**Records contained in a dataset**
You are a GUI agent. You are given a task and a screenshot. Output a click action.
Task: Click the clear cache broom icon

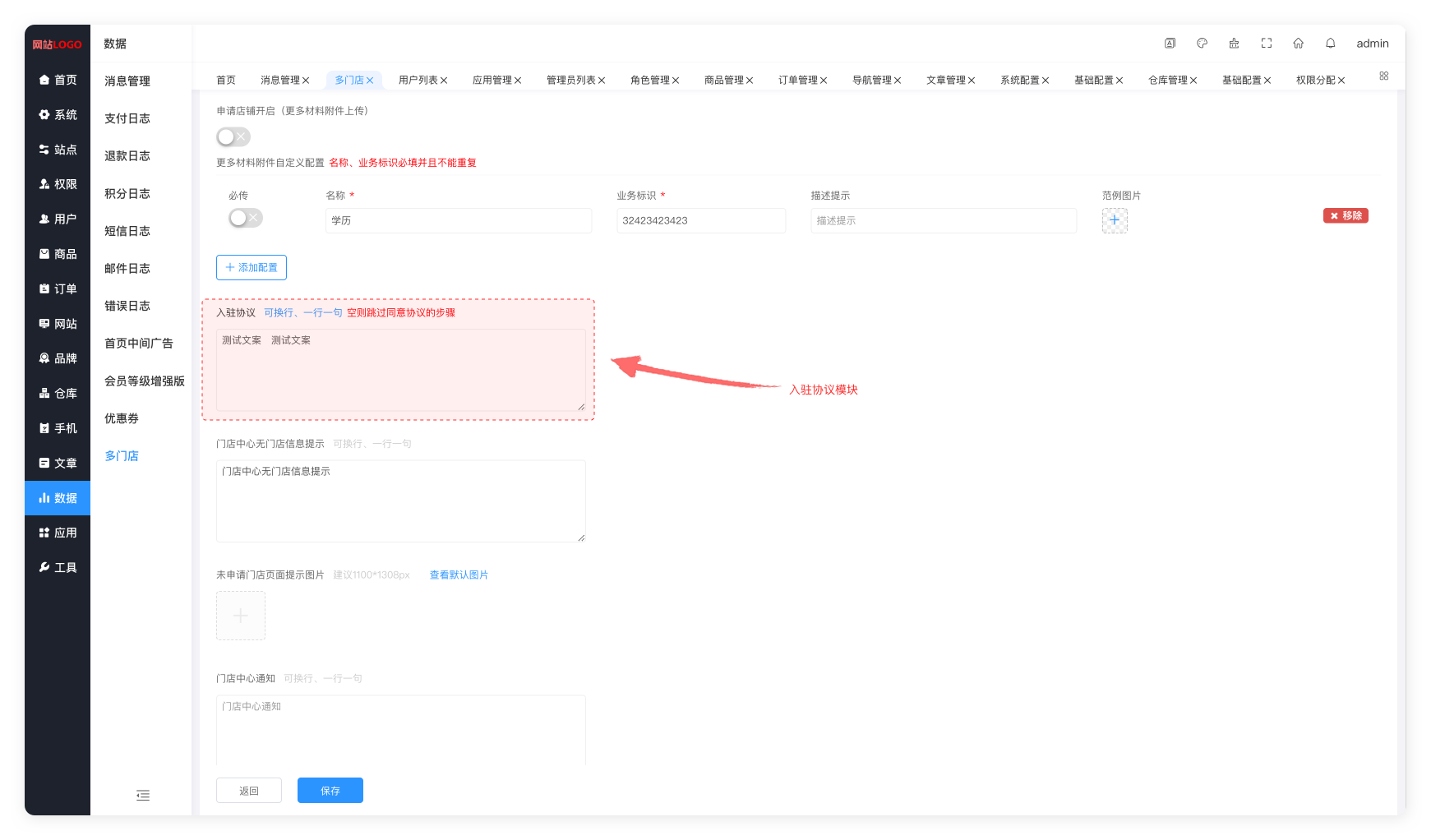click(1234, 44)
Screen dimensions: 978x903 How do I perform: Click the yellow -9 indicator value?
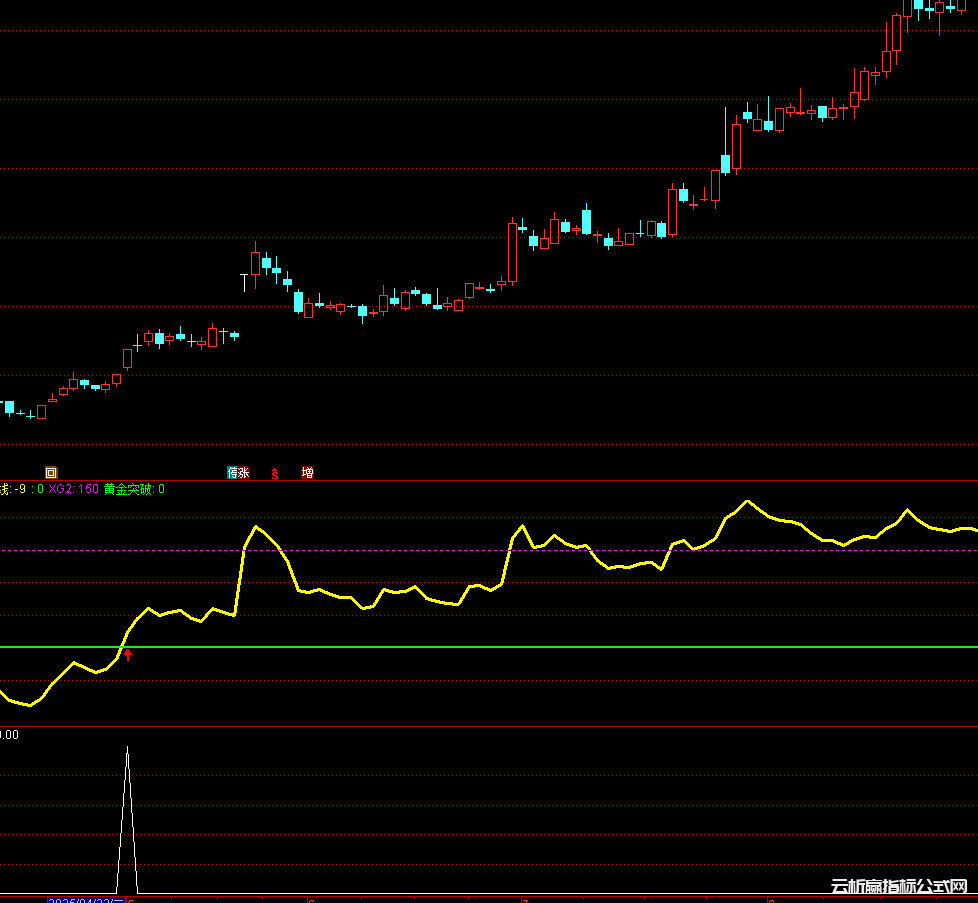(x=20, y=489)
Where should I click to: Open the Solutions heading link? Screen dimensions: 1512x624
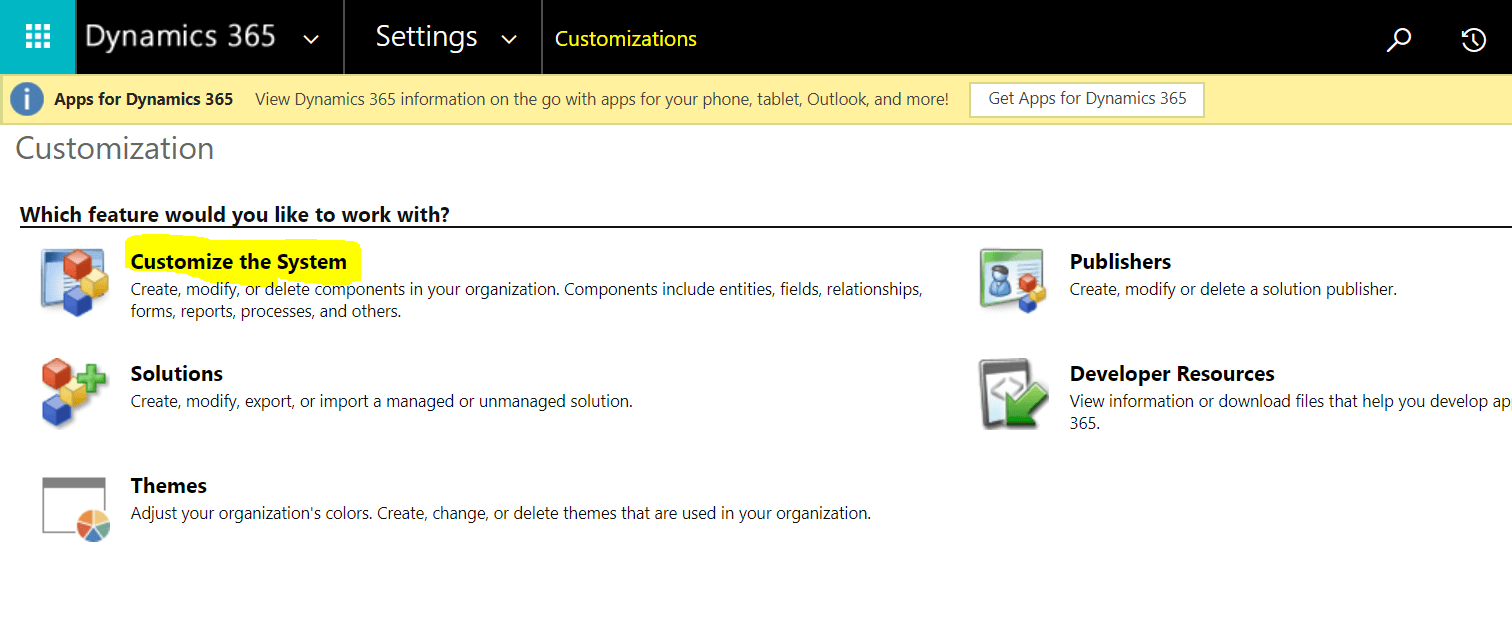pos(176,374)
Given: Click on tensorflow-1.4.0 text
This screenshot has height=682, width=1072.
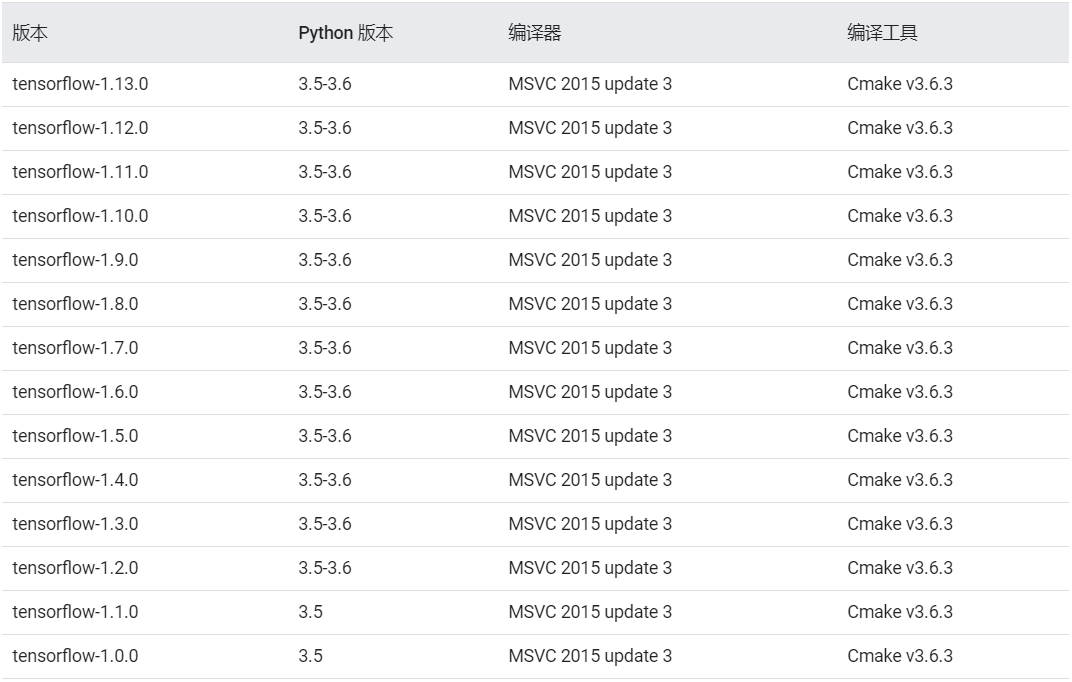Looking at the screenshot, I should point(75,480).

**TASK DETAILS**
None of the pictures should be copied, but every record above must be restated in full.

**TASK SOLUTION**
You are a GUI agent. You are given a task and a screenshot. Output a click action.
Task: Click the clear cache broom icon

click(1234, 44)
Screen dimensions: 978x903 How do I perform: Click the yellow -9 indicator value?
(x=20, y=489)
Where should I click to: Open the Solutions heading link? Screen dimensions: 1512x624
pos(176,374)
Given: Click on tensorflow-1.4.0 text
This screenshot has height=682, width=1072.
Looking at the screenshot, I should point(75,480).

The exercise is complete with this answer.